### YOUR INSTRUCTIONS
Return the data that follows exactly. Include every line.
*** Opening SUPPLIED DATA ***
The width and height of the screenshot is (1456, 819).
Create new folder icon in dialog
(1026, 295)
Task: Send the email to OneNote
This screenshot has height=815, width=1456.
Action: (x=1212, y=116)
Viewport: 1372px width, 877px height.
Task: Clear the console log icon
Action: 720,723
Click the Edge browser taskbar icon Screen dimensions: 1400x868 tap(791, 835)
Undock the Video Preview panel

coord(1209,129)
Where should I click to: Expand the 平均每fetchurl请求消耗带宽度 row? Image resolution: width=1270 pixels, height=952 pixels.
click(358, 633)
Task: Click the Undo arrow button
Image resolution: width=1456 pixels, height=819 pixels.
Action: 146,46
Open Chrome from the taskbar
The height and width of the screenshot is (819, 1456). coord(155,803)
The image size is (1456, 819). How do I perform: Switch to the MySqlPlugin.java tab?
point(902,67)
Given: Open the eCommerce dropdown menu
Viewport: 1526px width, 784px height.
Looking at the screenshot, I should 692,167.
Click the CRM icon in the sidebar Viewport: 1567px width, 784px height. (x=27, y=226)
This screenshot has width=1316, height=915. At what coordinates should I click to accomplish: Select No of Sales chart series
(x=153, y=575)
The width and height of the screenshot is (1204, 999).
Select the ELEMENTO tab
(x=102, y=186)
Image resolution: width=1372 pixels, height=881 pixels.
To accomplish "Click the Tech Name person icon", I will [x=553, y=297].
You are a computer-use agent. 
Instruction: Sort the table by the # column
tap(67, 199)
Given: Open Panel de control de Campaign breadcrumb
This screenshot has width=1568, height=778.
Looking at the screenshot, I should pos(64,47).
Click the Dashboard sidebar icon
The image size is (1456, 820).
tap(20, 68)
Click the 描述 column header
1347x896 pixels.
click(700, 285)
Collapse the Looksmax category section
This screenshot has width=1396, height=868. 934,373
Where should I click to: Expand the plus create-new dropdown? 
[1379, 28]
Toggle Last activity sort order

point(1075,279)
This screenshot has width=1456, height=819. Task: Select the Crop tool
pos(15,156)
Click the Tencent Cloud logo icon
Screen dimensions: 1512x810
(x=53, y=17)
*** Closing SUPPLIED DATA ***
### OUTPUT
The width and height of the screenshot is (1456, 819).
Create new folder icon in dialog
(1026, 295)
Task: Send the email to OneNote
This screenshot has height=815, width=1456.
Action: (x=1212, y=116)
Viewport: 1372px width, 877px height.
Task: Clear the console log icon
Action: 720,723
Click the Edge browser taskbar icon Screen dimensions: 1400x868 tap(791, 835)
Undock the Video Preview panel

coord(1209,129)
Where should I click to: Expand the 平均每fetchurl请求消耗带宽度 row? Image resolution: width=1270 pixels, height=952 pixels.
click(358, 633)
Task: Click the Undo arrow button
Image resolution: width=1456 pixels, height=819 pixels.
Action: 146,46
Open Chrome from the taskbar
The height and width of the screenshot is (819, 1456). coord(155,803)
The image size is (1456, 819). How do I perform: Switch to the MySqlPlugin.java tab?
point(902,67)
Given: Open the eCommerce dropdown menu
Viewport: 1526px width, 784px height.
Looking at the screenshot, I should 692,167.
Click the CRM icon in the sidebar Viewport: 1567px width, 784px height. (x=27, y=226)
This screenshot has width=1316, height=915. At what coordinates should I click to accomplish: Select No of Sales chart series
(x=153, y=575)
The width and height of the screenshot is (1204, 999).
Select the ELEMENTO tab
(x=102, y=186)
Image resolution: width=1372 pixels, height=881 pixels.
To accomplish "Click the Tech Name person icon", I will [x=553, y=297].
You are a computer-use agent. 
Instruction: Sort the table by the # column
tap(67, 199)
Given: Open Panel de control de Campaign breadcrumb
This screenshot has width=1568, height=778.
Looking at the screenshot, I should pos(64,47).
Click the Dashboard sidebar icon
The image size is (1456, 820).
tap(20, 68)
Click the 描述 column header
1347x896 pixels.
click(700, 285)
Collapse the Looksmax category section
This screenshot has width=1396, height=868. 934,373
Where should I click to: Expand the plus create-new dropdown? 
[1379, 28]
Toggle Last activity sort order

point(1075,279)
This screenshot has width=1456, height=819. Task: Select the Crop tool
pos(15,156)
Click the Tencent Cloud logo icon
Screen dimensions: 1512x810
(x=53, y=17)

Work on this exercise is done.